질의적 생물학 플랫폼 기술 (도 29에 도시됨)로부터의 아웃풋에 의하여 동정된 여섯 마커들, 즉 도 27-29의 A, B, C, X, Y 그리고 Z,가 IPA 생성된 네트워크 (도 28) 내에서 TP53에 연결되는 것으로 관찰되었다. 여섯 마커들 중에서, A, B 그리고 C가 암은 물론 HSPA1A/HSPA1B에 연관된 것으로 문헌에 보고되었다. X, Y 그리고 Z는 암 상태의 "허브들" 또는 핵심 드라이버들로 동정되었으며, 그리고 그러므로 신규한 암 마커들로서 동정되었다. 또한, MIF1 및 KARS가 또한 암 상태의 "허브들" 또는 핵심 드라이버들로서 동정되었으며, 그리고 그러므로 신규한 암 마커들로서 동정되었다. 상기 질의적 생물학 플랫폼의 사용으로 동정된 인자들이 과학적 문헌들에 공개된 공지된 인자들과 연결성(connectivity)을 공유한다는 사실은 상기 질의적 생물학 플랫폼의 사용으로 창조된 네트워크의 정확성을 검증하였다. 추가로, 질의적 생물학 플랫폼 아웃풋들 (도 29에 도시)의 사용에 의하여 창조된 PARK7 서브-네트워크 내의 네트워크 연관성은, 분자 단위체들 사이의 연관이 상호작용하는 노드들 사이에 기능적 지향성을 제공하지 않는 IPA 네트워크(도 28에 도시됨)와는 반대로, 각각의 인자의 지향적 영향의 존재를 증명하였다. 더욱이, 질의적 생물학 플랫폼으로부터의 아웃풋들(도 29에서 점선으로 도시됨)은 PARK7를 통하여 잠재적 메커니즘에 이르도록 하는 이들 구성요소들의 연관성을 증명하였다. 단백질 C, 단백질 A 그리고 PARK7의 여타의 노드들이 암 대사의 핵심 드라이버들인 것으로 관찰되었다. (도 27)

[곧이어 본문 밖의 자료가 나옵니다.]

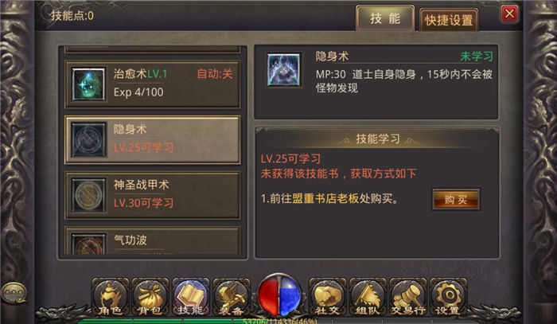
Task: Close the skill window with red X
Action: pyautogui.click(x=509, y=14)
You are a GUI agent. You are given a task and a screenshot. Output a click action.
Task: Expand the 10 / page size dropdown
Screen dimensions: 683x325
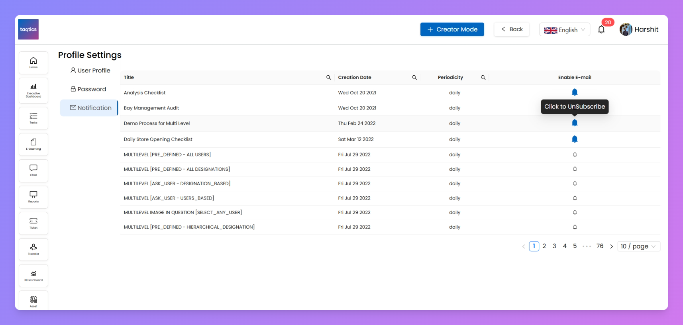pyautogui.click(x=638, y=247)
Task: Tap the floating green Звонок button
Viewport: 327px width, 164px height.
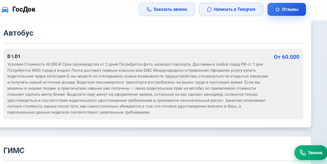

본원 실시예에의하여 입증된 바와 같이, 데이터 생성, 통합을 위하여 비편향 접근법을 그리고 시뮬레이션 및 미분 네트워크 분석이 수반되는 컴퓨터 작업(computational) 모델을 창조하기 위한 역공학을 사용함으로써, 본원의 질의적 생물학 발명 플랫폼은, 질병 병태생리학의 수립되어 있는 과학적 이해들과 조화를 이루는, 암 병태생리학에서 지금까지 공지되지 않는 메커니즘들의 이해를 가능하게 한다.
실시예
3:
당뇨병/비만/ 심혈관 질환 델타-델타 네트워크 구축을 위한 플랫폼 기술 적용
이 실시예에서, 위에서 상세히 설명된 플랫폼 기술이 커스텀 구축된 당뇨병/비만/심혈관 질환 (CVD) 모델로부터 수득된 데이터를 통합하며, 그리고 당뇨병/비만/CVD의 발병 기전을 구동하는 신규한 단백질들/경로들을 동정하기 위하여 사용되었다. 이 분석으로부터 도출된 관련 맵들은 당뇨병/비만/CVD 치료 표적들은 물론 당뇨병/비만/CVD과 연관된 진단/예후 마커들을 제공하였다.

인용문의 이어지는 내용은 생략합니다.